O risco de derrota surgiu no final do debate, quando o presidente da Comissão, deputado Enio Bacci (PDT-RS) decidiu pôr em votação um requerimento do deputado Pompeo de Mattos (PDT-RS) propondo o adiamento da votação do relatório de Wanderval por mais cinco sessões. Como a ``bancada da bala`` venceria a disputa por sete votos a seis, Laura Carneiro e Jungmann pediram a verificação de quórum. Num erro estratégico, os deputados que são contra o desarmamento deixaram a Comissão e acabaram ajudando a adiar a votação por mais uma e não por mais cinco sessões, como queriam.
Depois do embate, Enio Bacci disse que o relatório de Wanderval será votado impreterivelmente na próxima quarta-feira. Bacci disse que o relator estuda duas alternativas de perguntas que constariam na cédula de votação. A primeira seria: ``Você é favorável ao desarmamento no País?

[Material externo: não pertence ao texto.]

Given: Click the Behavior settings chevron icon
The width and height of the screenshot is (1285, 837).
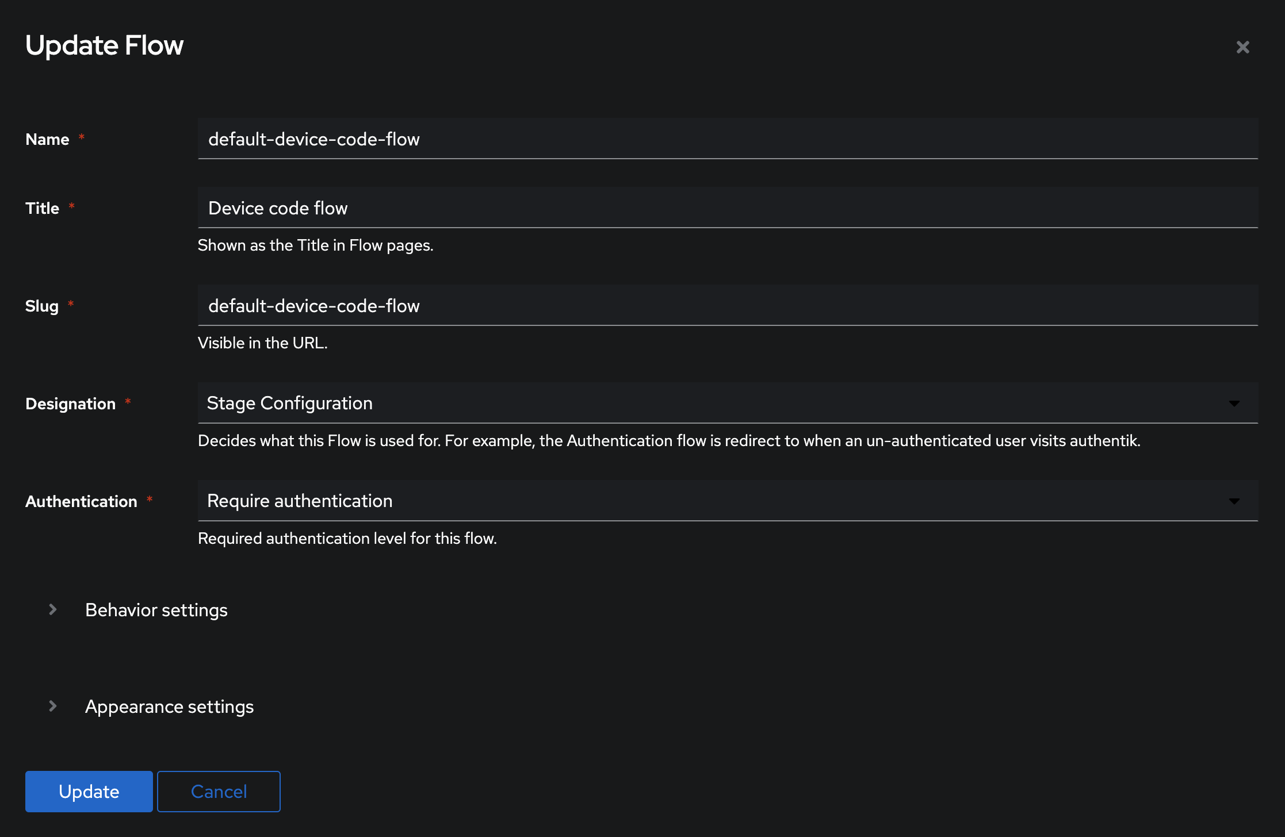Looking at the screenshot, I should [53, 609].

Sim ou não``. A segunda seria a manutenção da pergunta aprovada no Senado, que é: ``O comércio de armas de fogo e munição deve ser proibido no Brasil? Sim ou não?``.
No relatório que estava prestes a ser votado, a pergunta formulada por Wanderval é: ``Deve ser proibido em todo o território nacional o comércio de armas de fogo e munições a pessoas para sua legítima defesa e de seu patrimônio na forma da lei? Sim ou não?``. O texto provocou forte polêmica.